嗜熱古菌Pyrococcus furiosus DNA聚合酶的生化性質及校讀機制

海洋沉積物中的嗜熱古菌Pyrococcus furiosus DNA聚合酶是研究古菌DNA聚合酶的模式酶。本項目的前期工作對B家族DNA聚合酶的胺基酸序列進行了比對，並初步研究了Pfu DNA聚合酶高溫條件下結合DNA。在此基礎上，本項目擬利用分子生物學技術，構建Pfu DNA聚合酶突變體，包括胺基酸取代突變體、β-hairpin缺失突變體和Pfu/T4β-hairpin嵌合體。採用引物延伸法、引物降解法、凝膠阻滯實驗、螢光分析和預穩態動力學技術研究Pfu DNA聚合酶及其突變體高溫條件下的聚合活性、外切活性和結合DNA的模式。研究的目的是闡明古菌DNA聚合酶高溫條件下聚合活性和外切活性的調控機制、高保真的機制和校讀活性機制。項目的研究成果不僅能揭示高溫古菌的複製DNA機理，而且還能揭示來源不同的B家族DNA聚合酶能夠在不同環境中複製DNA的機理，有助於我們認知極端生命特徵和環境適應機理。

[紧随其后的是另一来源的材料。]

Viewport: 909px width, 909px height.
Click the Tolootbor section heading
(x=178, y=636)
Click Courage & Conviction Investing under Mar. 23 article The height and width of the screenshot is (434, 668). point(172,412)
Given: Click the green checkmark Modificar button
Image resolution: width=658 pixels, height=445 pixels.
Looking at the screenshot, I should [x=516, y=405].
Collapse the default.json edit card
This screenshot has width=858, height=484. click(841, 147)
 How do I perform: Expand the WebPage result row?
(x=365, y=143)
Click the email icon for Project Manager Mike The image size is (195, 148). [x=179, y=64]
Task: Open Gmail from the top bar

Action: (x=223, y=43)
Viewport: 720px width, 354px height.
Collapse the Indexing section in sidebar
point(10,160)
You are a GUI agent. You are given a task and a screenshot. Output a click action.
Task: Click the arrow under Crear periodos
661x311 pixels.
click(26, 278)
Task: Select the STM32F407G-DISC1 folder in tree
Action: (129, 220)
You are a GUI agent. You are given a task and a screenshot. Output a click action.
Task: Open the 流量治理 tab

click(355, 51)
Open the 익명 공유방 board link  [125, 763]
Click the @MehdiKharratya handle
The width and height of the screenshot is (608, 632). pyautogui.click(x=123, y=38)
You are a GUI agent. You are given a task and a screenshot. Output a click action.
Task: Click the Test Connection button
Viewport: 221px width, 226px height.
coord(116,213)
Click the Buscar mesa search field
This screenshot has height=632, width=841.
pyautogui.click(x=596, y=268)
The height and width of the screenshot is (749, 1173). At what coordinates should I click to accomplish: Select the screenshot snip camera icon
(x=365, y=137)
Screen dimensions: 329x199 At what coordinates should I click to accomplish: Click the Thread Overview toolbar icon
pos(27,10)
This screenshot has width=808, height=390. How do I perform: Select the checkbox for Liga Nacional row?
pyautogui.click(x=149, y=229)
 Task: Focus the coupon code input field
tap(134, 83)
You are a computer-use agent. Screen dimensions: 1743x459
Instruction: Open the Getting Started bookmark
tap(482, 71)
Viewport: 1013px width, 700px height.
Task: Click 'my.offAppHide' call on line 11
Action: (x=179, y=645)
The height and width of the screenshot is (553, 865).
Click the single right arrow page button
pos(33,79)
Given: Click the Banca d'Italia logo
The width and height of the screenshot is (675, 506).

DNA聚合酶是DNA複製、DNA修復和DNA重組過程中的核心酶，參與了DNA測序、擴增、定點突變、標記等反應，在分子生物學領域具有廣泛的套用。本項目構建了一系列對聚合活性和外切活性具有潛在影響的Pfu DNA聚合酶突變體，純化了部分突變體蛋白，初步研究了Pfu DNA聚合酶突變體的PCR擴增效率。研究發現，L409，I540，G544是影響Pfu DNA聚合酶聚合活性的重要胺基酸殘基，並推測 G155、T208、A408、Q462和K508是影響Pfu DNA聚合酶聚合活性和外切活性平衡的關鍵胺基酸殘基。本項目綜述了極端嗜熱古菌DNA聚合酶在生物技術領域中的套用。此外，本項目構建了藥物敏感型T4噬菌體DNA聚合酶突變體G466S、G466S/Y460F和V475W，分析了其突變頻率。研究結果表明，G466S/Y460F T4噬菌體具有與單皰疹病毒DNA聚合酶相似的藥物敏感性。項目成果首次揭示了T4噬菌體DNA聚合酶和單皰疹病毒DNA聚合酶分別對藥物抗性和敏感性的分子機制，為篩選抗單皰疹病毒藥物提供重要的靶標。本項目關於DNA聚合酶的研究成果有助於我們進一步認知DNA聚合酶的功能。 源自中溫噬菌體HNH核酸內切切刻DNA，在噬菌體生活周期中起著非常重要的作用。但是，關於嗜熱噬菌體HNH核酸內切酶的研究，尚未報導。本項目首次開展了深海嗜熱噬菌體GVE2 HNH的核酸內切酶生化性質和晶體結構的研究。研究發現，GVE2 HNH核酸內切酶切割DNA的最適溫度在60-65℃，最適pH為8.0-9.0。GVE2 HNH核酸內切酶切割DNA依賴於二價金屬離子，Mn2+存在時，該酶切割DNA的效率最高。本項目解析了GVE2 HNH核酸內切酶的晶體結構， H93、N109和H118組成了該酶的活性中心。進一步研究發現，H93A、N109A和H118A的胺基酸取代分別引起了GVE2 HNH核酸內切酶活性損失96%、86%和66%。上述研究成果為揭示GVE2 HNH核酸內切酶在噬菌體GVE2生活周期所起的作用提供了理論依據。 此外，本項目利用高通量測序技術首次研究了西南印度洋深海沉積物的細菌、古菌和真菌的群落組成，為推動該環境中深海微生物資源的開發提供了重要的參考。 本項目已發表論文7篇，其中SCI收錄5篇，申請相關專利1個，完成了項目任務書中的研究目標。